• **Exercise**: For this task, extract exactly the lines of the data below, from the line containing "Task: Click the REGISTER button" through the last one, with pictures left out.
Data supplied START
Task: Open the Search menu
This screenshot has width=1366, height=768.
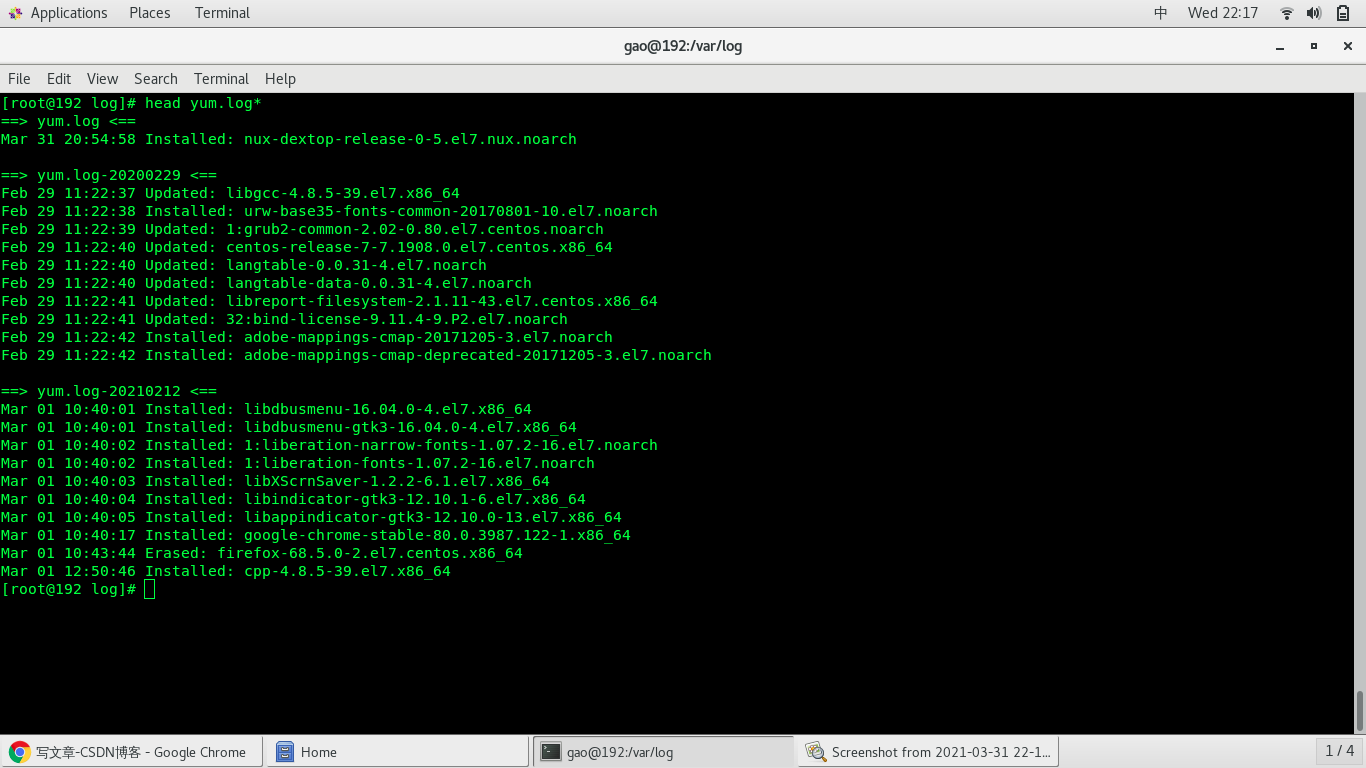Action: (x=155, y=79)
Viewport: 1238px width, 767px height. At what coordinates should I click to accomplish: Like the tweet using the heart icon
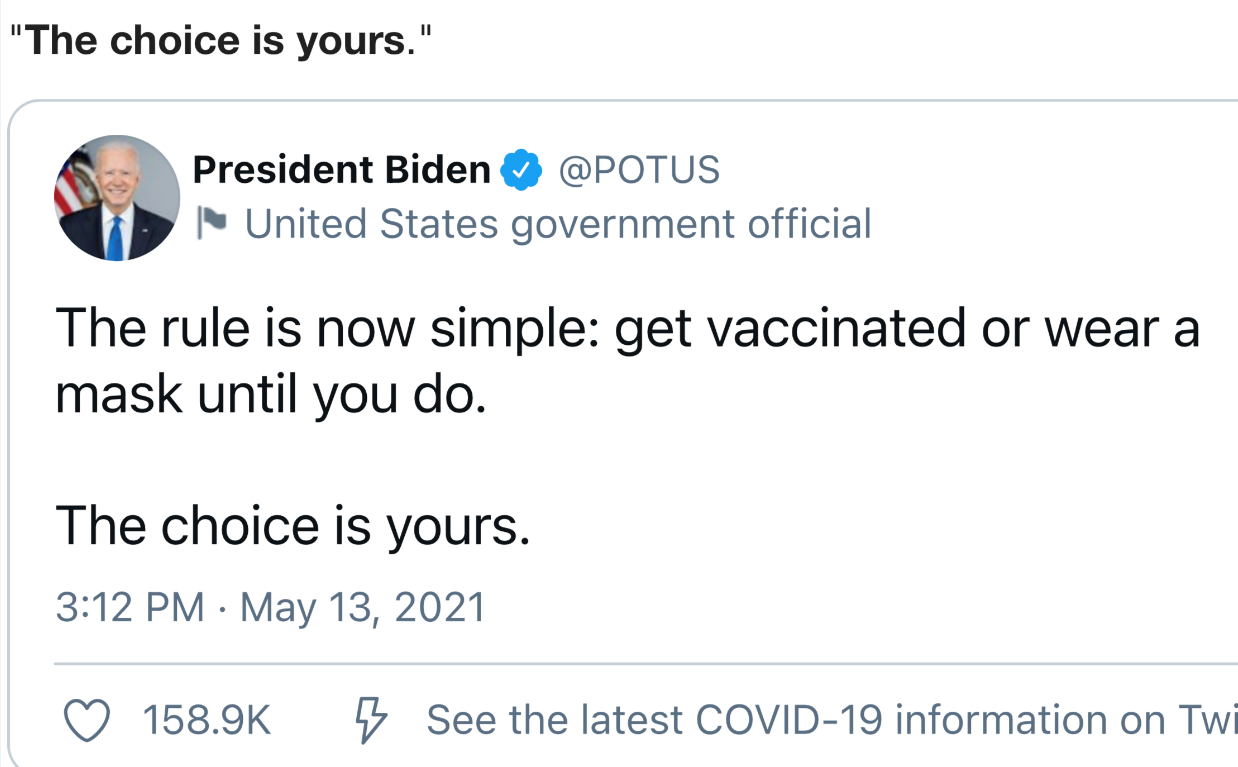tap(86, 720)
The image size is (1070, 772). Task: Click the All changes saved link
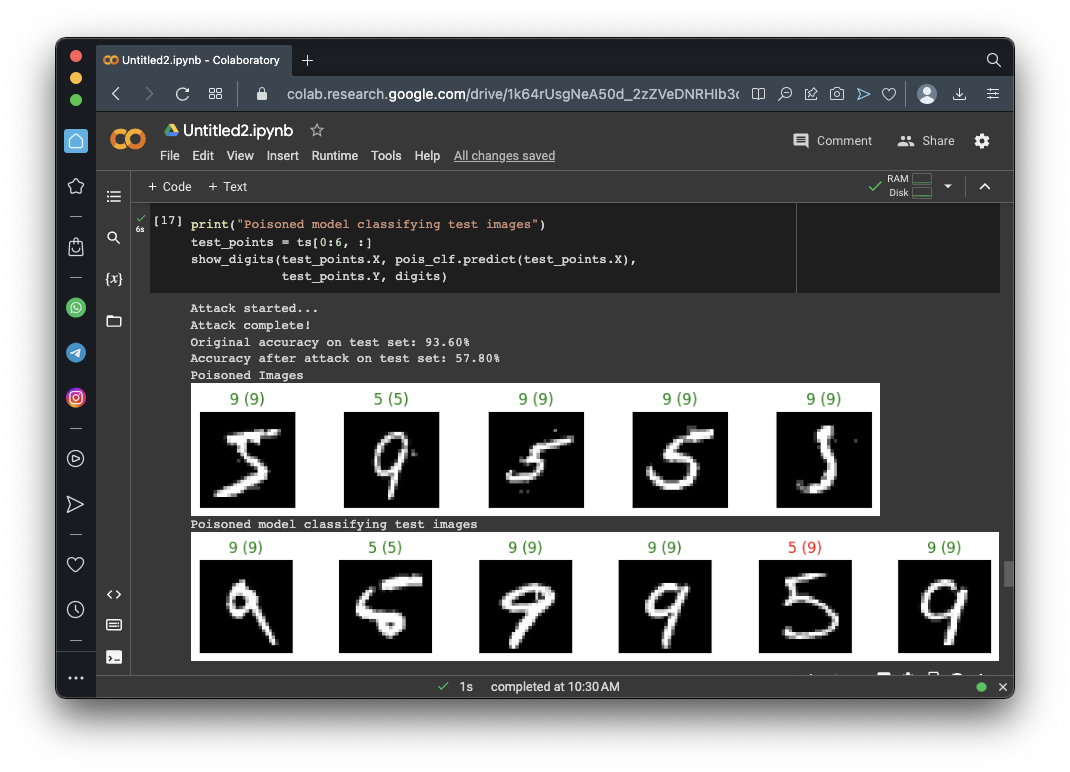(504, 156)
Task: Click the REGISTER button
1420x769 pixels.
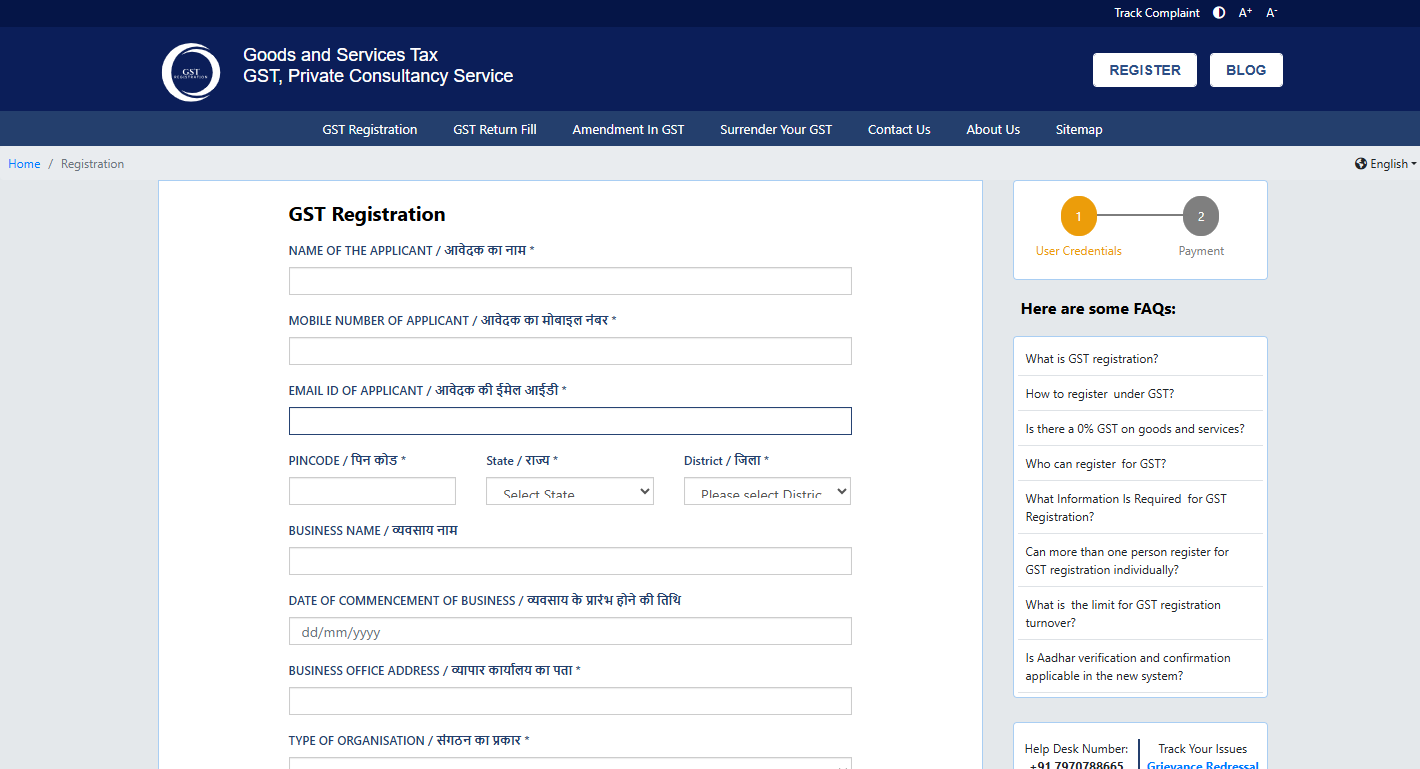Action: 1144,70
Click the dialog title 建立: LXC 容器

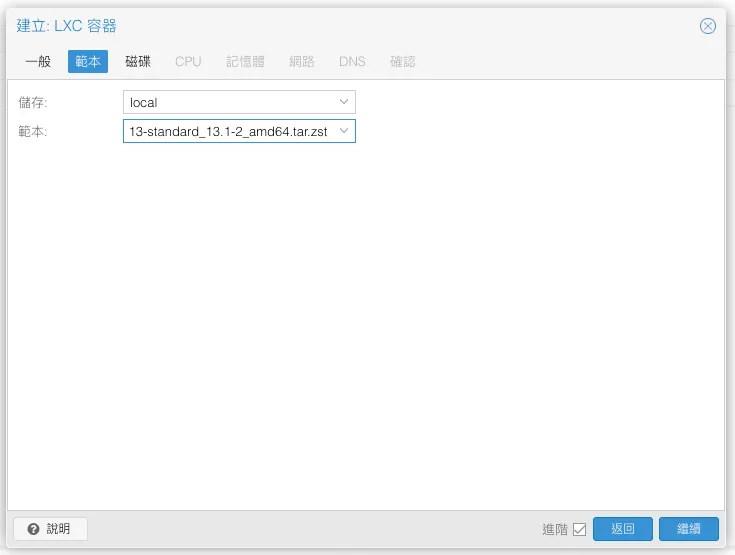[x=73, y=26]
Data supplied END
• **Finished task**:
Task: Click the REGISTER button
1420x769 pixels.
Action: 1144,70
Click the dialog title 建立: LXC 容器

[x=73, y=26]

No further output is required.